Focussing overly on the minutiae of customs regulations may cause us to miss other important developments and opportunities. While Angela Merkel was praising President Macron for making France very attractive to start up companies when he was economy minister, and restating the importance of the as yet unrealised Digital Single Market, Bloomberg was airing an interview with Stripe founder John Collison.

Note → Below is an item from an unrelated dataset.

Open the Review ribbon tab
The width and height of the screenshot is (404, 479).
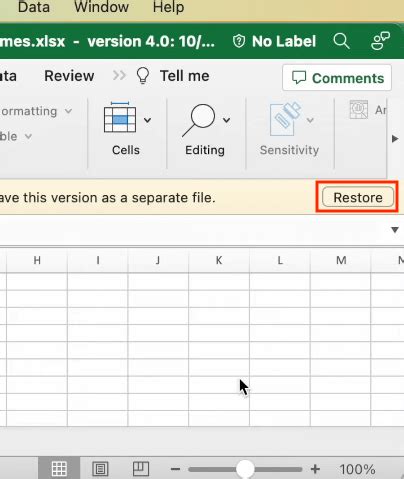[x=69, y=76]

His top line was that the Digital Single Market still doesn’t exist, despite years of talk. But things are moving in Europe. He was in Germany to launch Stripe in the Benelux, Germany, Austria and Switzerland, and was lavish in his praise for Europe as a good place for digital businesses, despite the missing legal infrastructure. He said Europe has five of the world’s top ten computer universities, is rich and well connected by broadband. And the startup scene, particularly in fintech impressed him. He said Ireland, in particular, was "like night and day" compared to when he left ten years ago.

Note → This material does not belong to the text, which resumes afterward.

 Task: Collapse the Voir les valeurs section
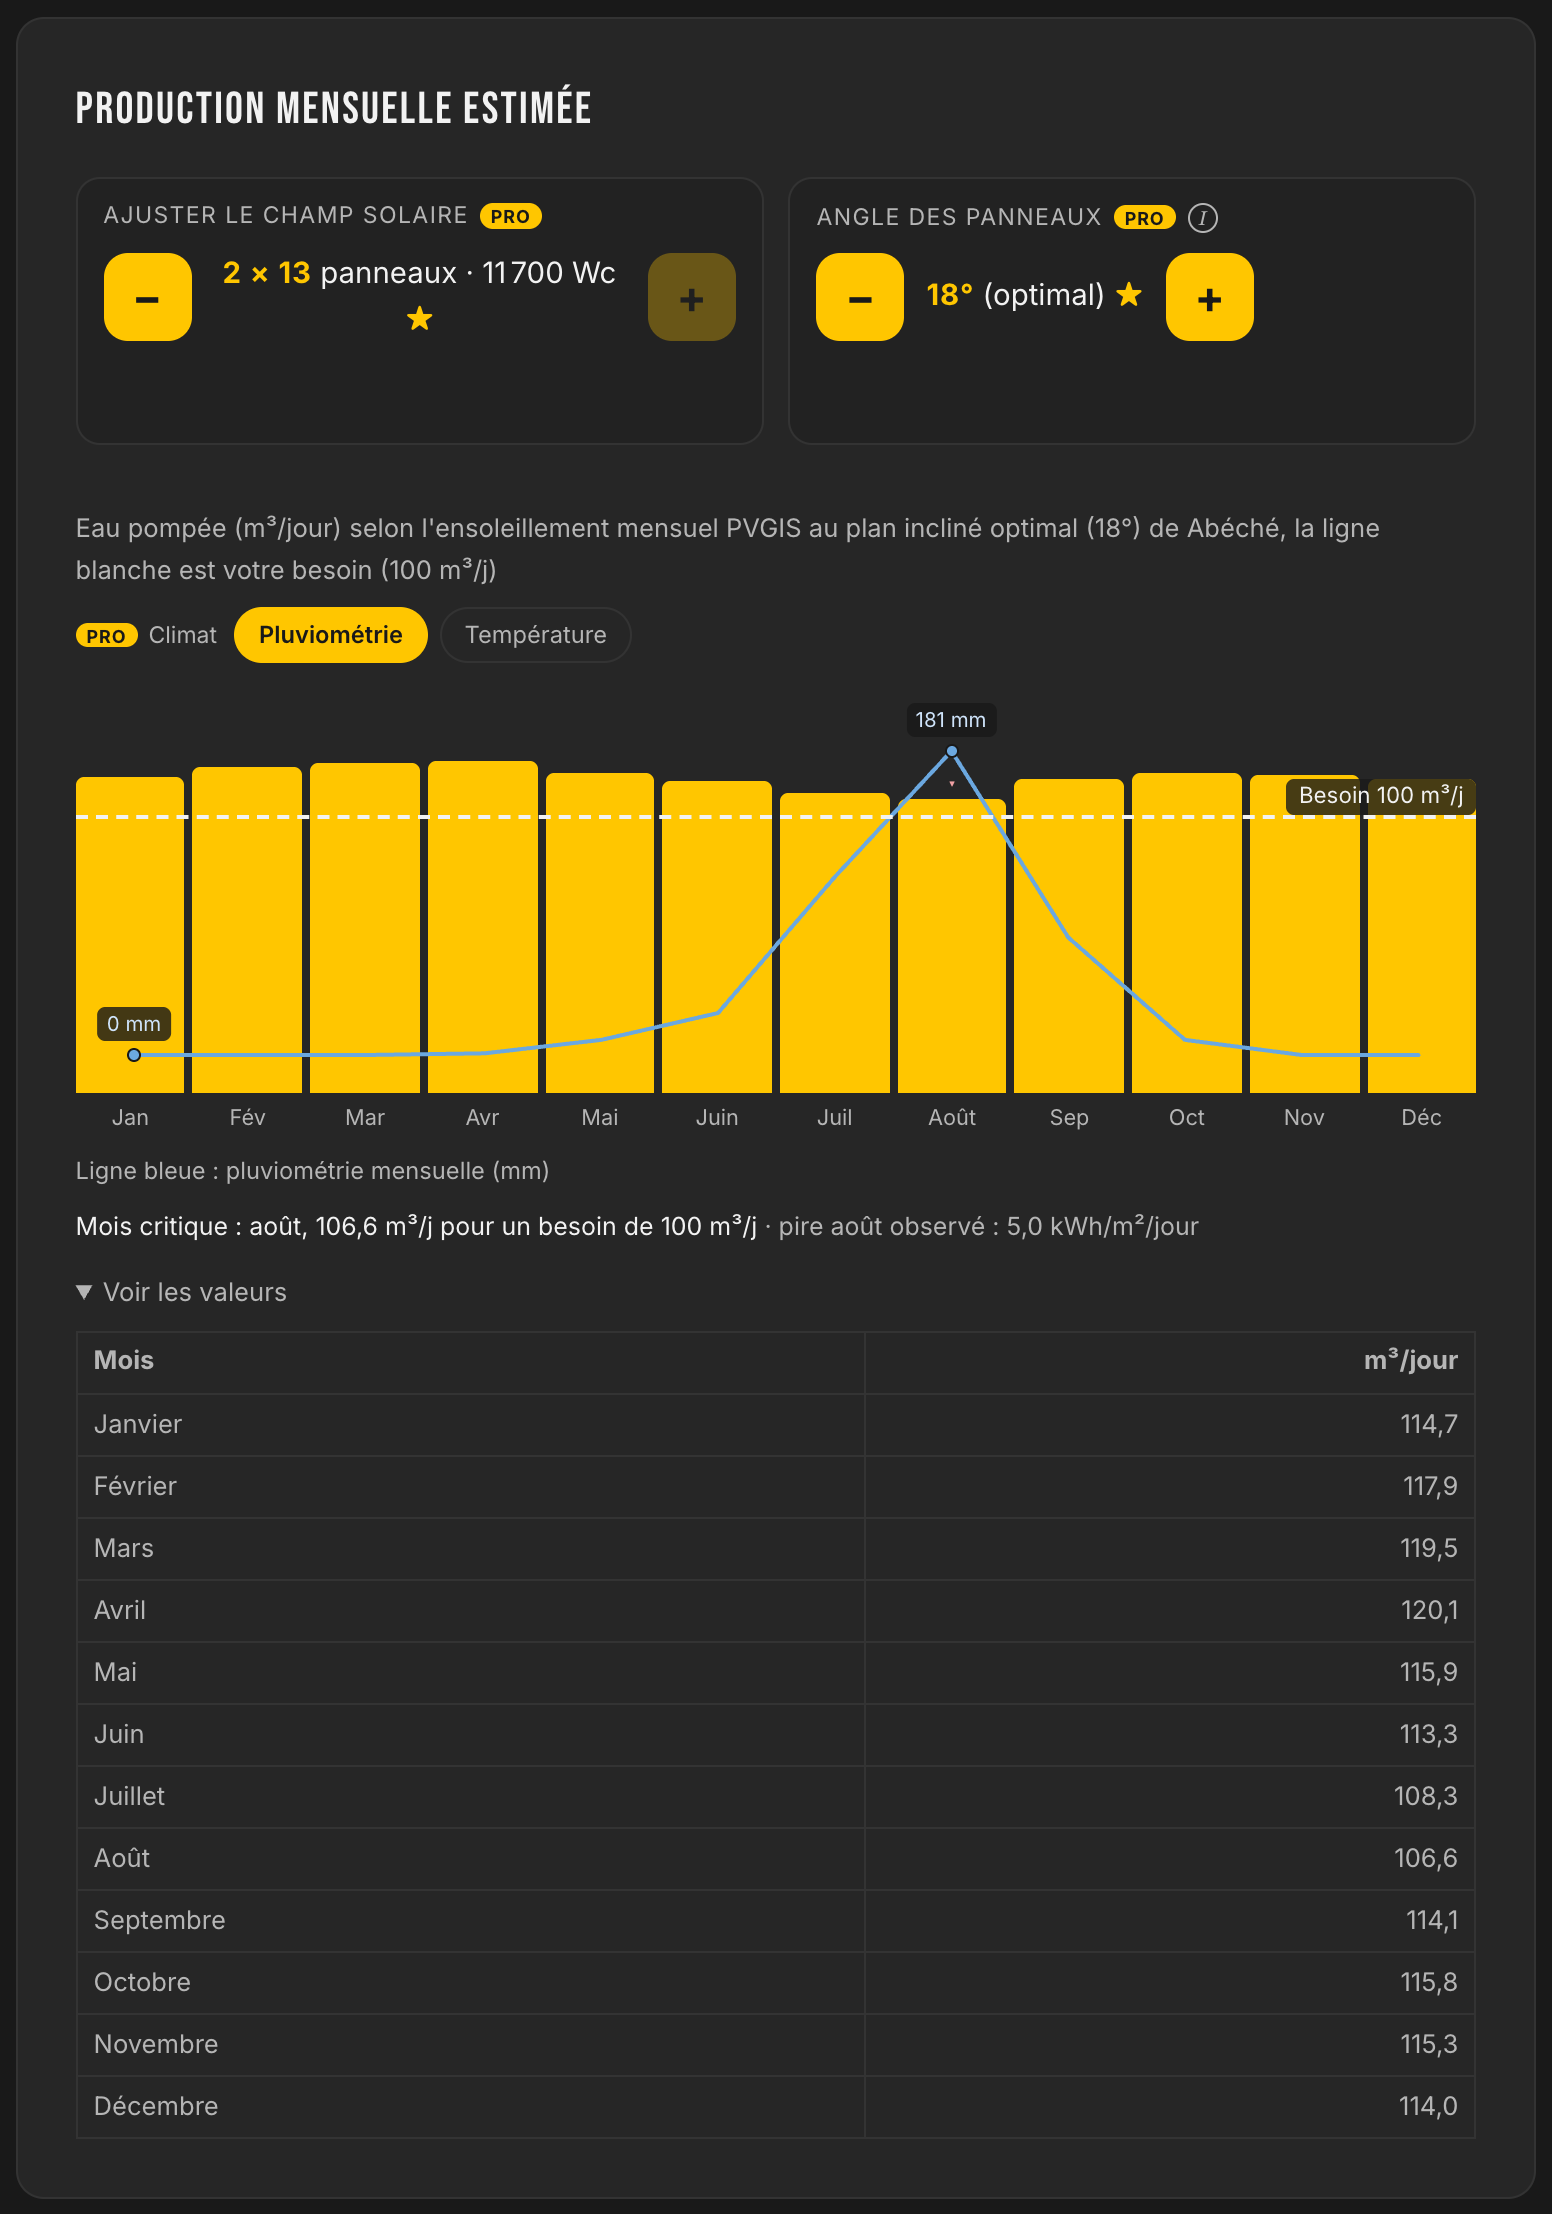pos(181,1292)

This is important, but again, the Brexit goggles are filtering it out. It’s not just the Digital Single Market that is lifting off in Europe; pretty much everything is. For the first time in a decade every state in the EU is forecast to grow this year. Growth is expected to outpace the US and UK, and with significantly lower debt and deficit levels. Unemployment is falling. 232 million people are in work, the highest employment level recorded in the territories of the EU. None of this gets through the Brexit goggles.
We should stop panicking about Brexit. It is an issue to be managed. A serious one, undoubtedly. But not the only one. It is changing the direction of the EU, but not in the way many who drove the pro-Brexit campaign in the UK expected. If we follow the lead of the Brexit obsessed UK media, we will miss all the other developments that are in train in the EU we have pledged to stay in, and the currency we share with 18 other countries.
OK, I admit it - the idea of Brexit goggles is inspired by the concept of Beer goggles - that well known phenomenon by which members of the opposite sex appear more attractive the more you drink. But like Beer goggles, there are after effects from using Brexit goggles: regret, possible contagion, and the prospect of the mother of all walks of shame the day after. Don’t say you weren’t warned.